Based on open-ended questions and the survey we developed from the XAI Question Bank [66], we found that while participants were generally curious about AI system details, only those with high-AI background and/or high-domain interest were willing to actively seek out this information (Sec. 5.1.1). However, participants unanimously expressed a need for information that can improve their collaboration with the AI system (Sec. 5.1.2).

5.1.1 Participants were generally curious about AI system details, but curiosity levels differed based on AI background and domain interest.

As most other AI applications, Merlin does not provide much information about its underlying technology. Hence, when we asked participants what they knew about the app’s AI, all replied that they didn’t know much about system details, although those with high-AI background (P6, P11, P13, P18, P19) had detailed guesses about the app’s data, model architectures, and training algorithms.

So what did participants want to know? According to the survey results, participants wanted to know everything about the app’s AI. For all questions in the survey, most if not all participants responded they “know (or have a good idea of) the answer” and/or are “curious to know (more).” That is, participants were curious about overall system details (questions in the Data, Output, Performance, How, Transparency categories), as well as how the AI reasons and makes judgments on specific inputs (questions in the Why, Why not, What if, How to be that, How to still be this categories). We report the full survey results in the supplementary material.

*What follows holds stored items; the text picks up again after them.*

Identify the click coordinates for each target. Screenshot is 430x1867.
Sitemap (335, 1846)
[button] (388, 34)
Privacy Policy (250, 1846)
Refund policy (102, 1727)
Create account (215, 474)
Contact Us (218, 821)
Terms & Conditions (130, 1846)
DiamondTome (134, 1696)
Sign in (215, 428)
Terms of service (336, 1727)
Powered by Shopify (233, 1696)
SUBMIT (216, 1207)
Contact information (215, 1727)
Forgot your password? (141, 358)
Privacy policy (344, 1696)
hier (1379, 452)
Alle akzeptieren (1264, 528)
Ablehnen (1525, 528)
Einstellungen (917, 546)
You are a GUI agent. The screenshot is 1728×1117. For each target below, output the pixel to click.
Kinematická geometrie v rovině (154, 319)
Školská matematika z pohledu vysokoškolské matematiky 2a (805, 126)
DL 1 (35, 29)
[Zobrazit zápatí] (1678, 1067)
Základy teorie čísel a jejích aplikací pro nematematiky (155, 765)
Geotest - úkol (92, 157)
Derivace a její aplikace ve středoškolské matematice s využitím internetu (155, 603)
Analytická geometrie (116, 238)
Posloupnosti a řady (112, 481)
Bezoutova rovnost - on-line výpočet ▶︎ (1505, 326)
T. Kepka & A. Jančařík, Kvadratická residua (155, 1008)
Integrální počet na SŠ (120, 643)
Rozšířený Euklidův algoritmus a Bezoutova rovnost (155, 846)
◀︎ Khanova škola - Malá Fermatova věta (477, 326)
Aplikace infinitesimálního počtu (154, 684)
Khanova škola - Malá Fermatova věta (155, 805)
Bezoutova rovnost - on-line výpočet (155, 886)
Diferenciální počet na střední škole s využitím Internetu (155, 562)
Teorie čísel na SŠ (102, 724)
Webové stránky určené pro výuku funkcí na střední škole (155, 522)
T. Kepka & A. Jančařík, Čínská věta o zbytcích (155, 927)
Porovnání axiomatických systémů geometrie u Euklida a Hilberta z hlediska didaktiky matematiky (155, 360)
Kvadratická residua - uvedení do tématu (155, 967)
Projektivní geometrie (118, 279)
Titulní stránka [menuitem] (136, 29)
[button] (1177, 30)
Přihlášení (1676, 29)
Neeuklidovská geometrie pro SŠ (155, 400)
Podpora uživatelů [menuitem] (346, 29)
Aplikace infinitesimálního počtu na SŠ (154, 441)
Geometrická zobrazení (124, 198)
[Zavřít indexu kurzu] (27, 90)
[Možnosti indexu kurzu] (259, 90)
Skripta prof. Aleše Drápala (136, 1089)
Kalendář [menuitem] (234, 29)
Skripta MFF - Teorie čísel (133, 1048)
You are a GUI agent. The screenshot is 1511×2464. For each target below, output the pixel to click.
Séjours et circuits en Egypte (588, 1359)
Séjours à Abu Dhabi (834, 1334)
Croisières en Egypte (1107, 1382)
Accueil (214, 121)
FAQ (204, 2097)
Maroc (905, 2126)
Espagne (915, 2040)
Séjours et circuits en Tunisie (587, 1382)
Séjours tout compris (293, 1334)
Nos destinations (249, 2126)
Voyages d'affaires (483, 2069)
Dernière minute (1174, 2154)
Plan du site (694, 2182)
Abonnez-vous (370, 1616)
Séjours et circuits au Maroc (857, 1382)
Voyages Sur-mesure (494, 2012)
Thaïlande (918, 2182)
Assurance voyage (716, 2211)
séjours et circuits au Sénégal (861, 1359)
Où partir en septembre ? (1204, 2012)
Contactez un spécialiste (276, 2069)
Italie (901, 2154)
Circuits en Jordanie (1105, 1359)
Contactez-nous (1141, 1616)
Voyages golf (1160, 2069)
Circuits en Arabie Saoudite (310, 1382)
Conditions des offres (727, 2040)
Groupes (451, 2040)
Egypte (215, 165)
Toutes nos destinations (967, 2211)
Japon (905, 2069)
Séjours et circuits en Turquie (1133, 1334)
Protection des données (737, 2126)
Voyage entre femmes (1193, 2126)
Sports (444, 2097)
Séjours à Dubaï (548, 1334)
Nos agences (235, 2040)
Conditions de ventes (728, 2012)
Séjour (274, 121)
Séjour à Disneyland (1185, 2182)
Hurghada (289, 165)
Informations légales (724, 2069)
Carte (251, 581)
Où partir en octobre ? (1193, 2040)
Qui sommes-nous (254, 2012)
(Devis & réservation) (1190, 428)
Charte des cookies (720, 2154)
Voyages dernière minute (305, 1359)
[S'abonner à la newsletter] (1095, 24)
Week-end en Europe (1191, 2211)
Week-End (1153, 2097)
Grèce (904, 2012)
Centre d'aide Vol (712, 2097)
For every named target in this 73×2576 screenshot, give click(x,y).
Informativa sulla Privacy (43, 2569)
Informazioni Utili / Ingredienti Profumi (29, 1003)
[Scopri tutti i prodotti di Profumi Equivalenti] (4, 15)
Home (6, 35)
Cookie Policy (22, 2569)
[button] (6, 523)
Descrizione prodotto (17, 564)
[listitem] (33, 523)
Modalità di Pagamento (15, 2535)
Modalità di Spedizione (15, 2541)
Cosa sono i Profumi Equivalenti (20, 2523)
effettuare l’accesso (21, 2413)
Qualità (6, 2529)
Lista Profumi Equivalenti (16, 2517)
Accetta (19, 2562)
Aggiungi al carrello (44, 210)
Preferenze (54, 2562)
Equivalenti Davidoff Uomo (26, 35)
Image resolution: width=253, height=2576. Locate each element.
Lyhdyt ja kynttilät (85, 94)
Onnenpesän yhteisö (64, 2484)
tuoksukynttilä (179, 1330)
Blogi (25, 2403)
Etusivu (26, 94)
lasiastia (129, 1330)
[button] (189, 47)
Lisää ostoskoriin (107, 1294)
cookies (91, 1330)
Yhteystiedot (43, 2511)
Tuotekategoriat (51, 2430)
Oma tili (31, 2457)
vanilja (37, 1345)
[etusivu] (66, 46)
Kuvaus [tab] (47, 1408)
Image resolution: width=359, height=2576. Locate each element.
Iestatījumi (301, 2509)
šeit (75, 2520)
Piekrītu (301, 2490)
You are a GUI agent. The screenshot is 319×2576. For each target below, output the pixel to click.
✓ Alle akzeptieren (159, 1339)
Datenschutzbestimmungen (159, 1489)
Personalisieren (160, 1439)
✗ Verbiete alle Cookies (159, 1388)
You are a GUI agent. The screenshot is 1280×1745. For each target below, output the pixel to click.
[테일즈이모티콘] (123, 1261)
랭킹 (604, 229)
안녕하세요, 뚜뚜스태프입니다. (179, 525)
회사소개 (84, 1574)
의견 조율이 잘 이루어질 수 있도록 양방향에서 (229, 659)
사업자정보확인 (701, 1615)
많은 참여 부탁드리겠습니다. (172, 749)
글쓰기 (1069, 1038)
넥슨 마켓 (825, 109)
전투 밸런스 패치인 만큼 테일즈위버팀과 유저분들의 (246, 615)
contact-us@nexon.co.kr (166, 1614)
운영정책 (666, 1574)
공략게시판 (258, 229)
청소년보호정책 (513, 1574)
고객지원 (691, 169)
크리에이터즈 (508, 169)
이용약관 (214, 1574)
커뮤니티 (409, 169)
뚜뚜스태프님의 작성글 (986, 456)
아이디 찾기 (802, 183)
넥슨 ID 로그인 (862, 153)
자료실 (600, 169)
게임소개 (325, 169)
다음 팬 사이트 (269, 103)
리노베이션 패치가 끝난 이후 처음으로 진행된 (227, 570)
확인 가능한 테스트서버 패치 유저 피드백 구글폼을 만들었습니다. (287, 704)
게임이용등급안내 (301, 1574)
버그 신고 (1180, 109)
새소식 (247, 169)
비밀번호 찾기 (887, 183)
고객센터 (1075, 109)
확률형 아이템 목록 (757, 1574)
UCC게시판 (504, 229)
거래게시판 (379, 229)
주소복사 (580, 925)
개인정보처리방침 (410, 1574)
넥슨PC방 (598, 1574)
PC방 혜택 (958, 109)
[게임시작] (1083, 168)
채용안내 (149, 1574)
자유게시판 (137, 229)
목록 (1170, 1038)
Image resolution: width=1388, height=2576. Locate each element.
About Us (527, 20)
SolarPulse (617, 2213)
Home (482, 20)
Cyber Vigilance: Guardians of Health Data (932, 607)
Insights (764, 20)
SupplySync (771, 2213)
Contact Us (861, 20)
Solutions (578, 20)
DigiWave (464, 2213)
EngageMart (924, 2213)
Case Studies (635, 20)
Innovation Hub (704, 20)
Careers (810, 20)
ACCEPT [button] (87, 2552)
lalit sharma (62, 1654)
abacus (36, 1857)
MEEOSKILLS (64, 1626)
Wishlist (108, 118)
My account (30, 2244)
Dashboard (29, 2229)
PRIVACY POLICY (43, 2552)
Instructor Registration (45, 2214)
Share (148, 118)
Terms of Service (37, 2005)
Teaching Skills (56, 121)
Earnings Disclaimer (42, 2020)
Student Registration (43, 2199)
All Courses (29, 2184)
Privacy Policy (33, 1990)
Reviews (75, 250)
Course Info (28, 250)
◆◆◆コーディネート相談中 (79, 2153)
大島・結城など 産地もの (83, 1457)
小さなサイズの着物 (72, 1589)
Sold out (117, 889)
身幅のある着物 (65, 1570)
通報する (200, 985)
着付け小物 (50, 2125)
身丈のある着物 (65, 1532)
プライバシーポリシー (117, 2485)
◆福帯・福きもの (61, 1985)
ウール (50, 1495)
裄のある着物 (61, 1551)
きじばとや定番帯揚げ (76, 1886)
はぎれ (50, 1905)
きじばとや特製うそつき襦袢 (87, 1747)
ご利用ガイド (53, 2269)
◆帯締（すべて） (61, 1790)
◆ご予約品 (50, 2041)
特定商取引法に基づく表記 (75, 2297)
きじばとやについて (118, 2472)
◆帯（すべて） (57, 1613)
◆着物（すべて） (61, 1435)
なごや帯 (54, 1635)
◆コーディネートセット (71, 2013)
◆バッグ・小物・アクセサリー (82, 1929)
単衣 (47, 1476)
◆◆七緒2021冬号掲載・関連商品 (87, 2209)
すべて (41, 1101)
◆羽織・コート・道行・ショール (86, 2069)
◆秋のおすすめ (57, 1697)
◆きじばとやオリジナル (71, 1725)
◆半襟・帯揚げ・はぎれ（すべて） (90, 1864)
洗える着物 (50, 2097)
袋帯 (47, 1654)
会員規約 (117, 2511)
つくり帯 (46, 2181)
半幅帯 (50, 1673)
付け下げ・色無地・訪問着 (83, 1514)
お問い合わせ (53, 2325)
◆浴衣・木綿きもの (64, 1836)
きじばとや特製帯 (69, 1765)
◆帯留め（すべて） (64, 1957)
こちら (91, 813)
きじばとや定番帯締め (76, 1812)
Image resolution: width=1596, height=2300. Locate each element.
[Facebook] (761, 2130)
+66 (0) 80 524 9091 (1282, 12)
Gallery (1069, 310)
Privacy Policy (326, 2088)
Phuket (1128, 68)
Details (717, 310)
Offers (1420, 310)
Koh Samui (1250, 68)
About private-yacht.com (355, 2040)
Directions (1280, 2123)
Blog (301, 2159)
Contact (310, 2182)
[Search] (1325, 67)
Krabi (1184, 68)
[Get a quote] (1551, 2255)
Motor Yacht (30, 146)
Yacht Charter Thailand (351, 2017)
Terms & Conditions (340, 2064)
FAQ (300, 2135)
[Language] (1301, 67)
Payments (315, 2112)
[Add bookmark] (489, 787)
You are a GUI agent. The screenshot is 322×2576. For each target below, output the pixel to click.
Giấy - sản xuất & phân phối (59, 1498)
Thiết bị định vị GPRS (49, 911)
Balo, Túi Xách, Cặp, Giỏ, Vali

But how curious are they, really? When we tempered self-reported levels of curiosity with interview questions about the effort participants were willing to invest to satisfy that curiosity, the picture changed. “I wouldn’t go tremendously out of my way to find the answer to these questions” (P12) was a sentiment shared by many participants (P1, P5, P6, P7, P9, P10, P12, P13, P16, P20). For instance, P5 said: “If there’s an opportunity that arises, I’d love to ask about it [...] but I don’t think I would be contacting people at Cornell [app developers].” Other participants were open to searching around a bit (P9, P10), listening to talks or podcasts (P12), or reading some documentation if easily available (P1, P6, P7, P13, P16, P20), but didn’t want to take the initiative to seek out more information about the AI system, as described by the questions in the survey.

Exceptions were some participants with high-AI background (P11, P18, P19) or notably high interest in birds (P1, P4, P8). P11, P18, and P19, likely because they develop AI systems in their work, were very curious about the app’s AI and were willing to go to the extent of reaching out to the app developers (P11, P18) or playing with the data themselves (P19). For example, P19 said: “I’d love to talk to one of the engineers and pick their brain [...] or get some data and play with it myself.” P1, P4, P8 have medium-AI background, but their exceptionally high interest in birds seemed to fuel their curiosity about the app’s AI. They were particularly curious about how the AI tackles difficult identifications such as mockingbirds that mimic other birds or birds that are difficult for experienced human birders to identify (e.g., “little brown birds”).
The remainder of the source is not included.